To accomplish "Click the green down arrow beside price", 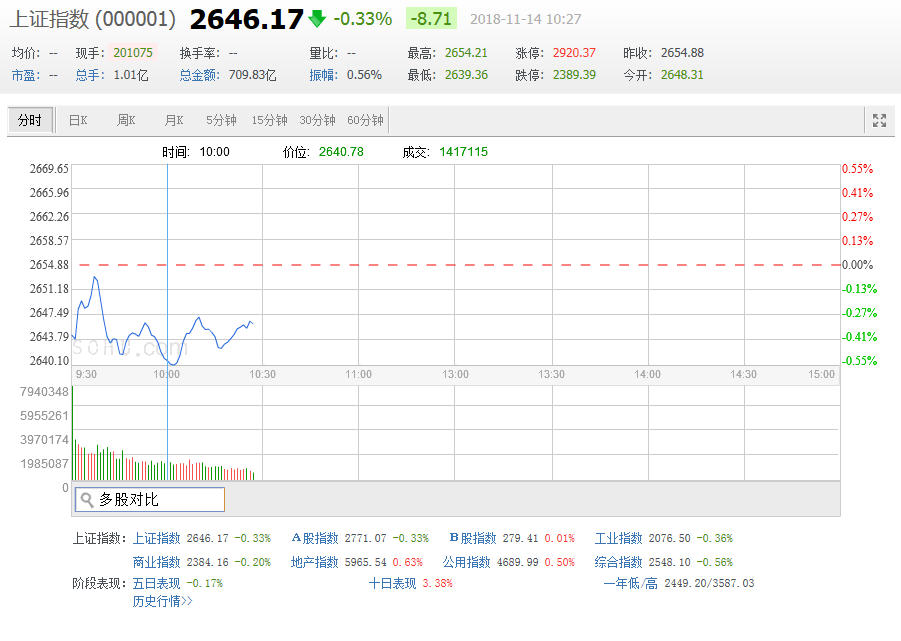I will click(x=317, y=19).
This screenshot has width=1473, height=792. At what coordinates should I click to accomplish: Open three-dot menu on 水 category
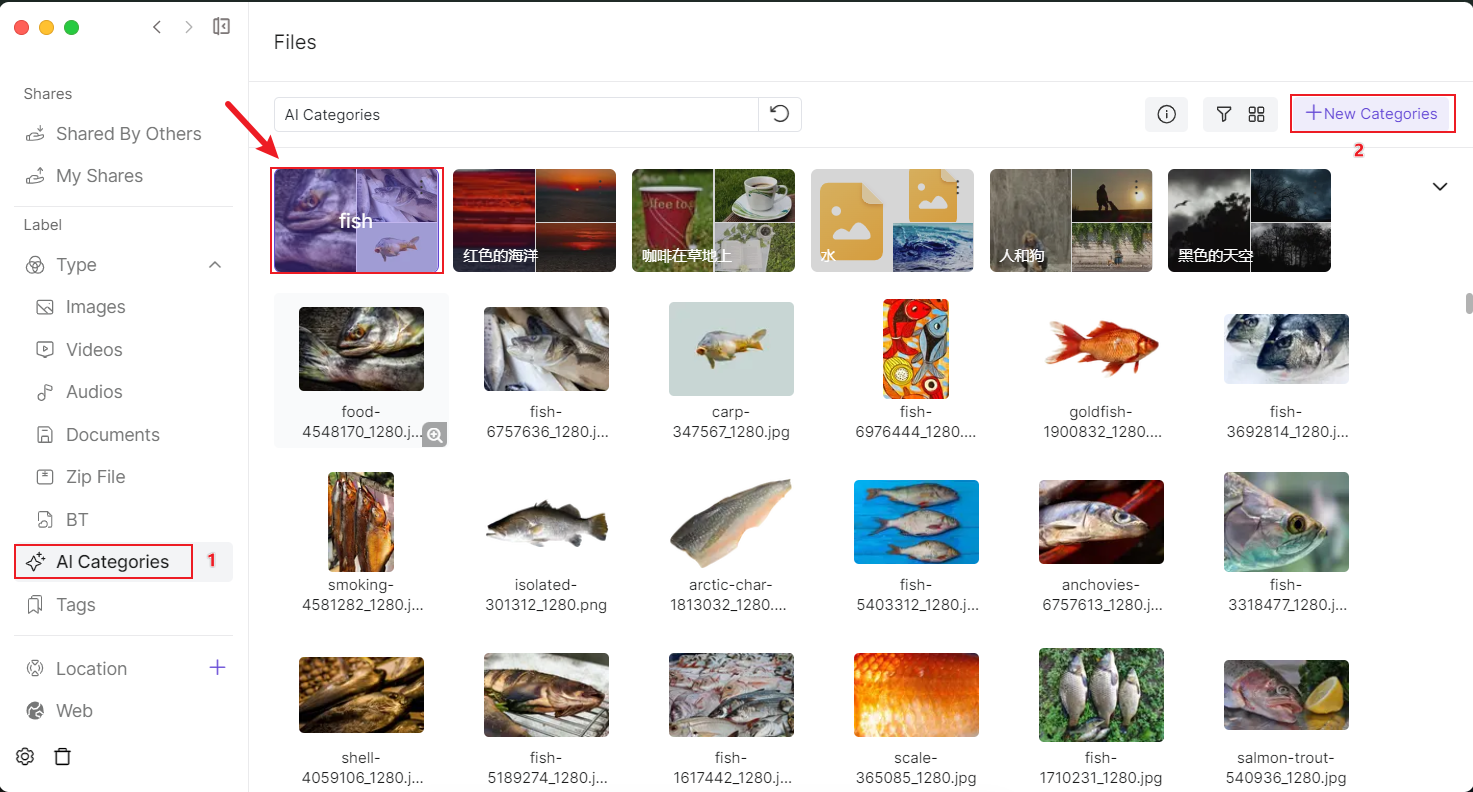click(957, 187)
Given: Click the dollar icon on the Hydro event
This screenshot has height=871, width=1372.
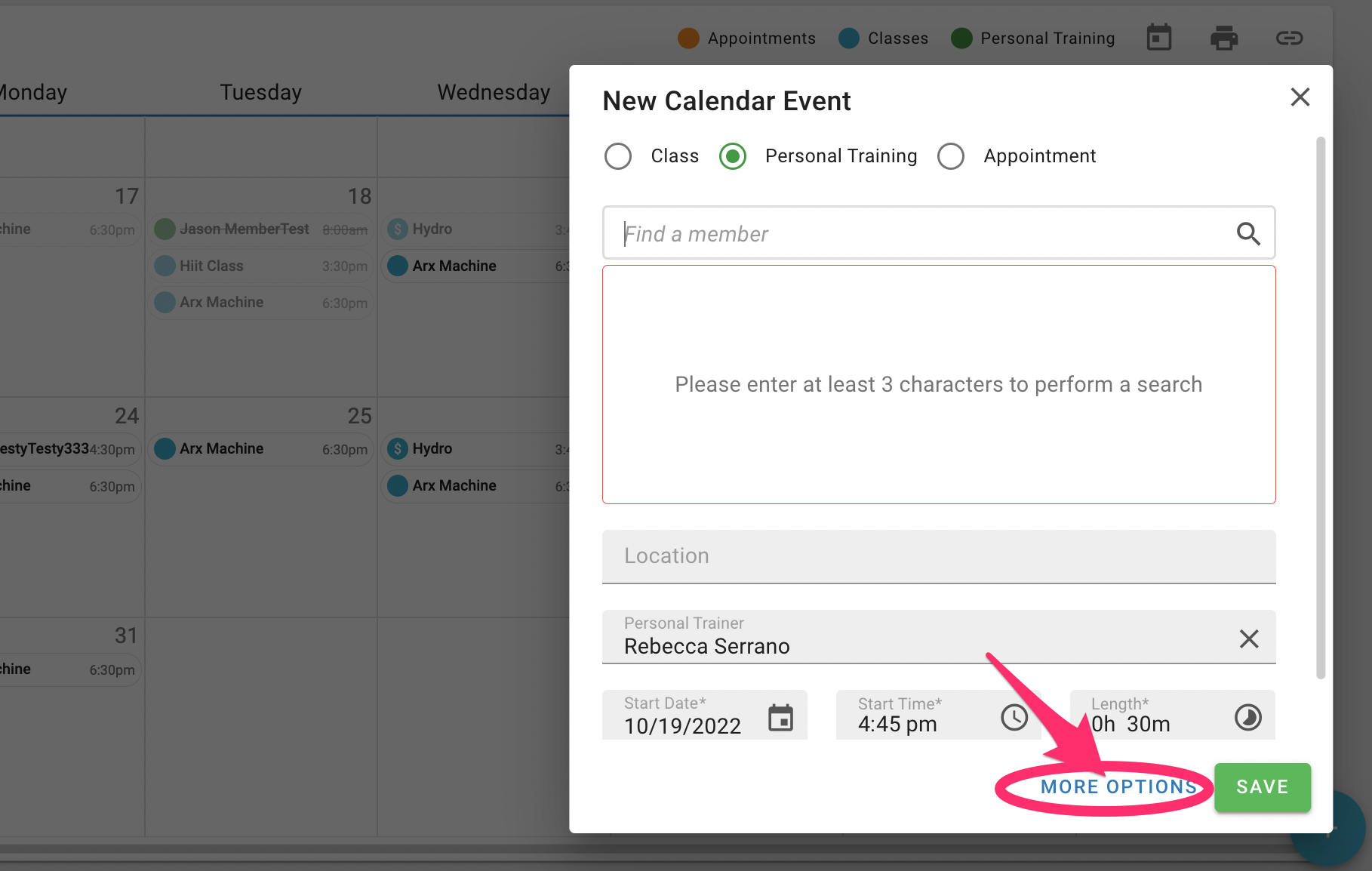Looking at the screenshot, I should tap(397, 229).
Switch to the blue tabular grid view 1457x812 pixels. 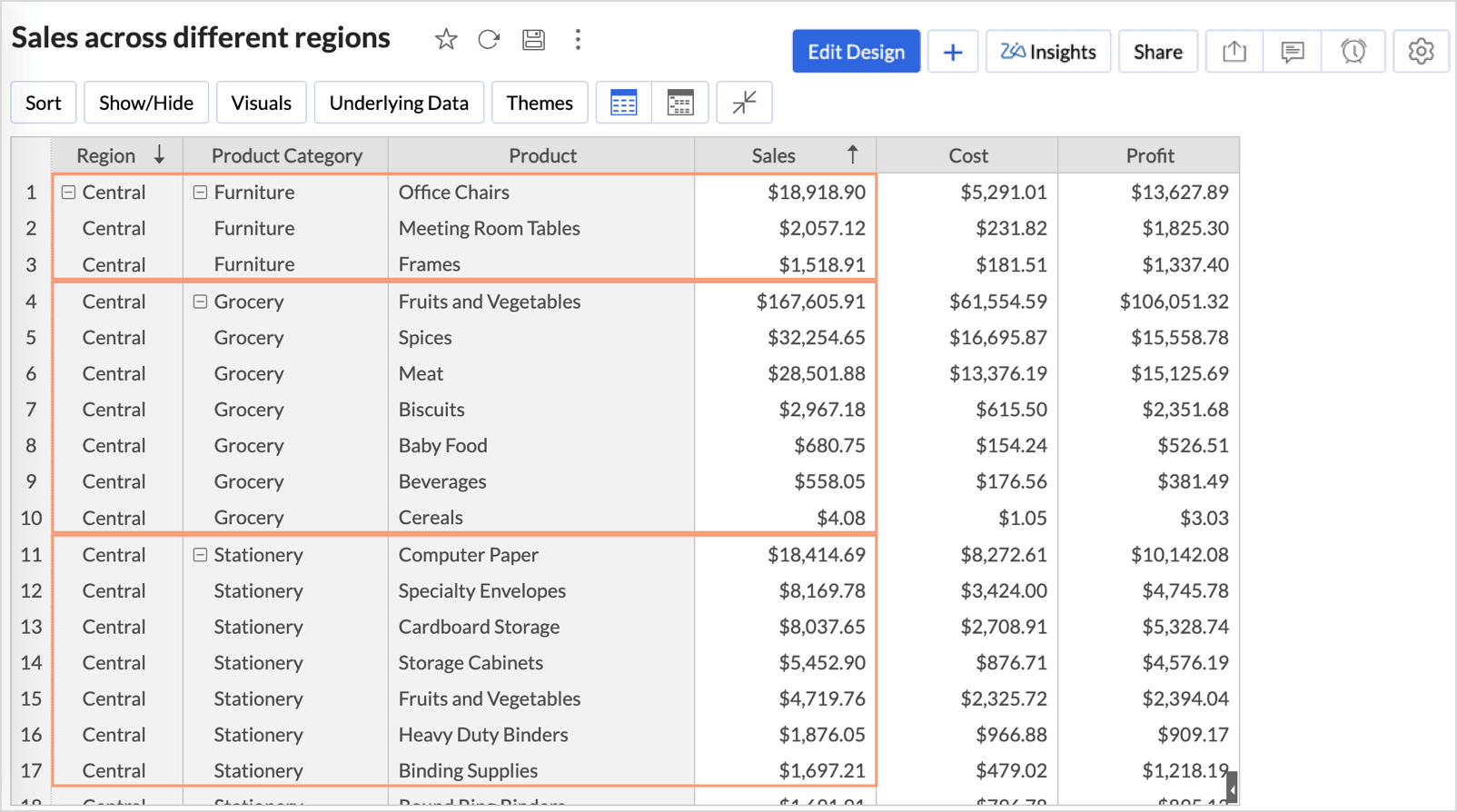[x=623, y=103]
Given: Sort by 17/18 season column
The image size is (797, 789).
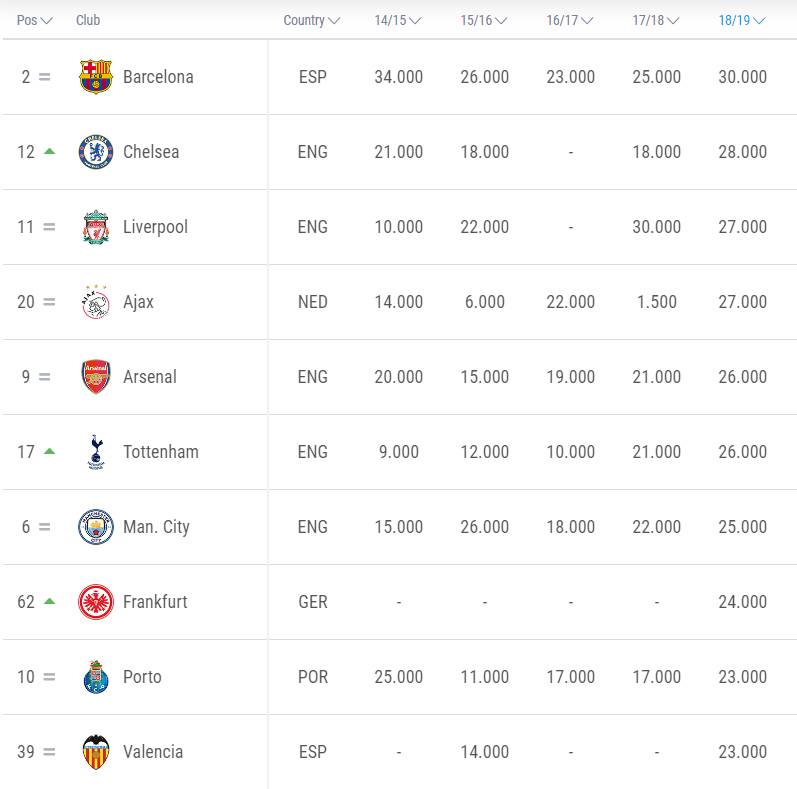Looking at the screenshot, I should click(x=656, y=20).
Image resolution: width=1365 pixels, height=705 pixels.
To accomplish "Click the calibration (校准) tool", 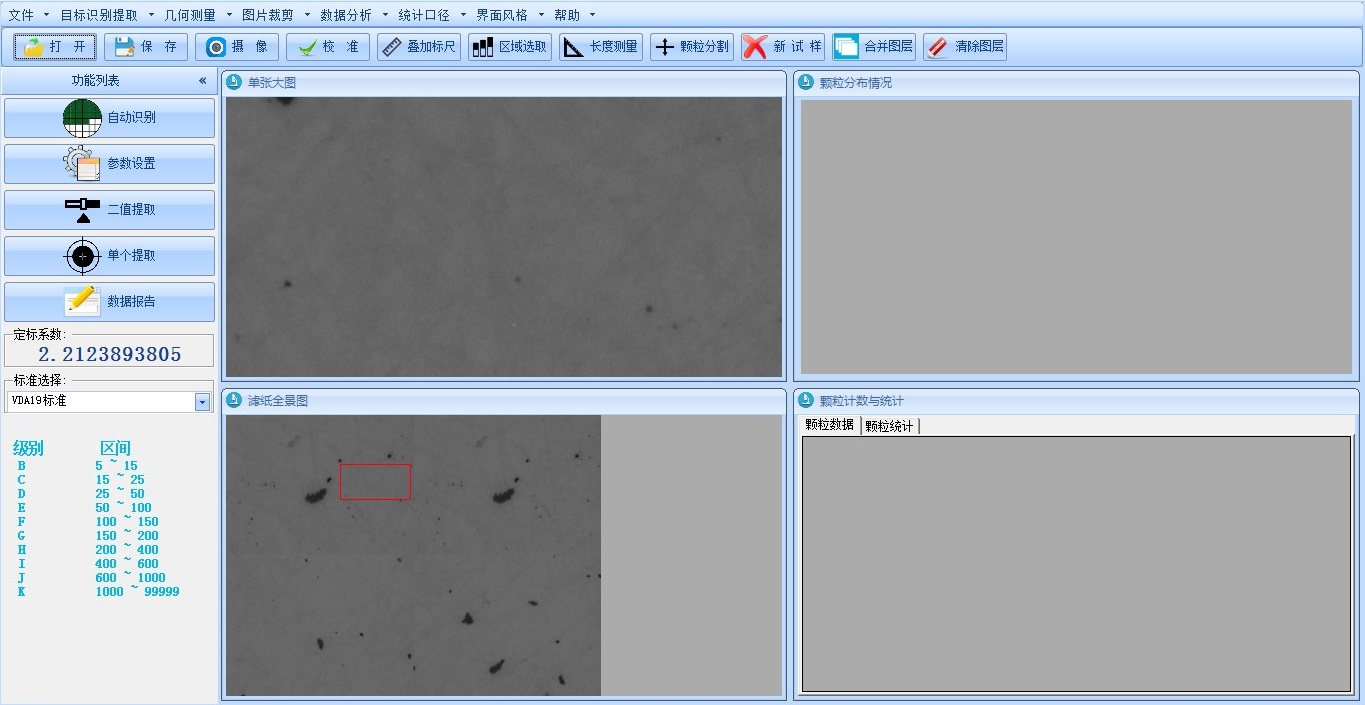I will tap(328, 47).
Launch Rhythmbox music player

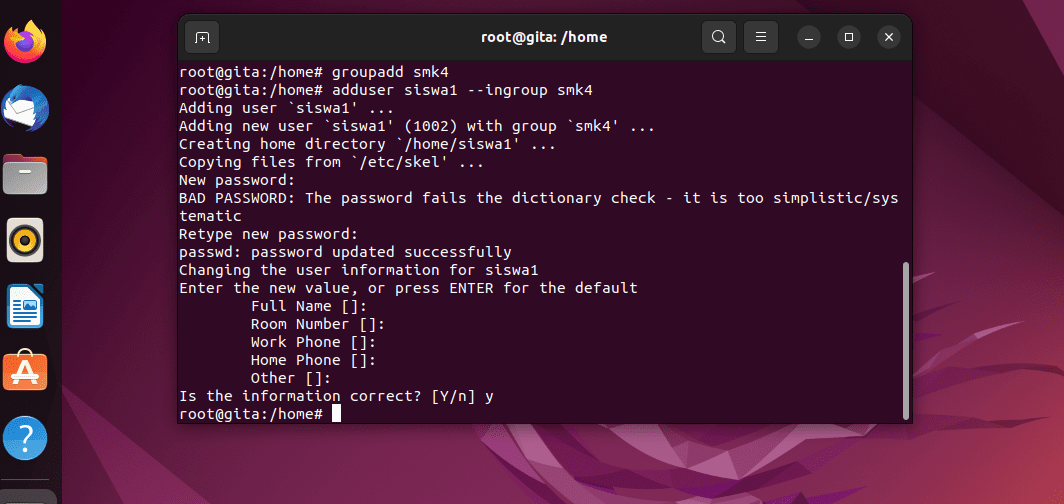[x=26, y=240]
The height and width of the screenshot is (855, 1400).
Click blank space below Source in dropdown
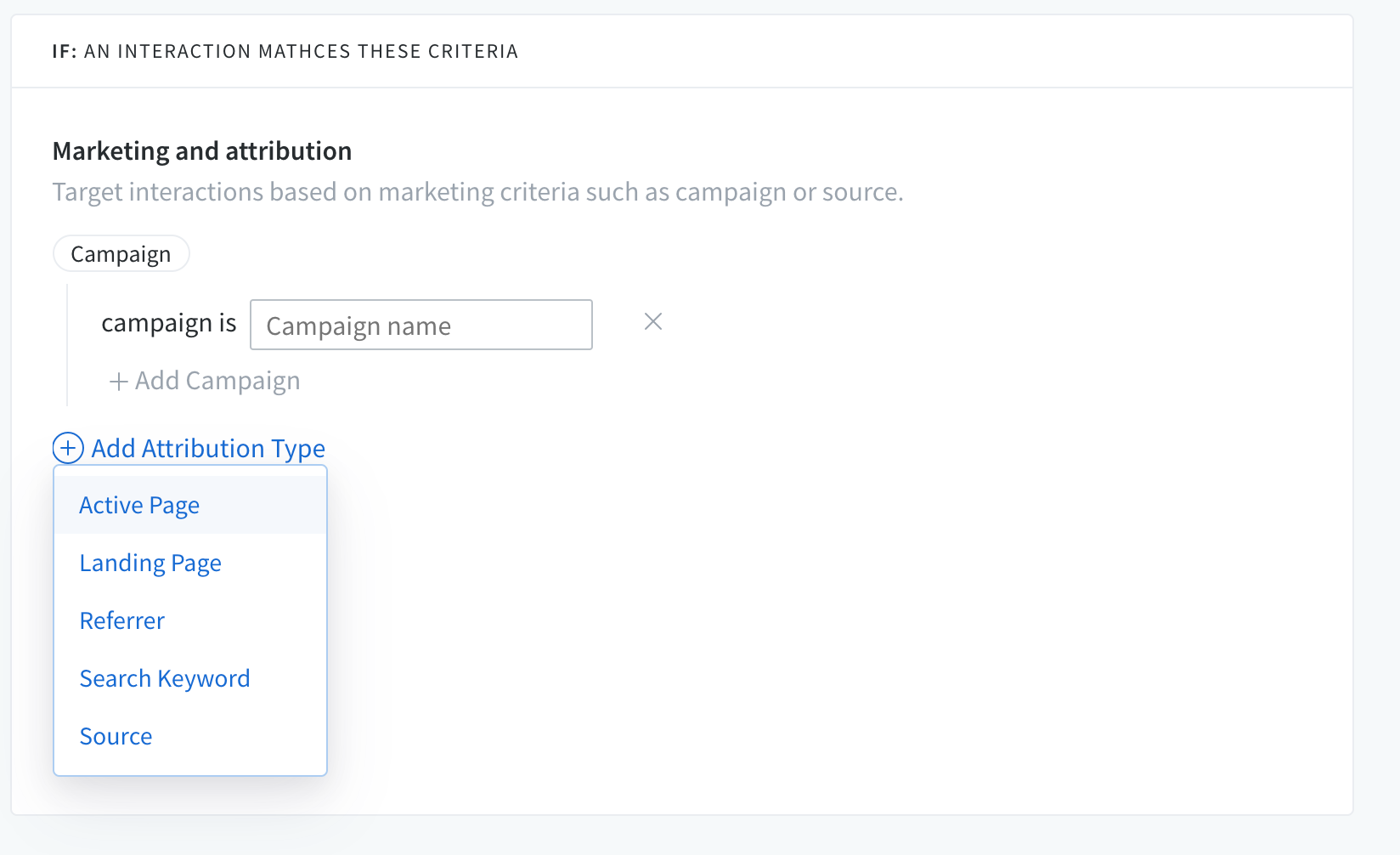click(x=190, y=766)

────────

▶ **WORK ITEM**
Starting at the line that contains "The height and" and ending with the last line of the data, transcribe every line exactly; skip the pictures.

▶ **RESULT OF THIS TASK**
The height and width of the screenshot is (855, 1400).
Click blank space below Source in dropdown
click(x=190, y=766)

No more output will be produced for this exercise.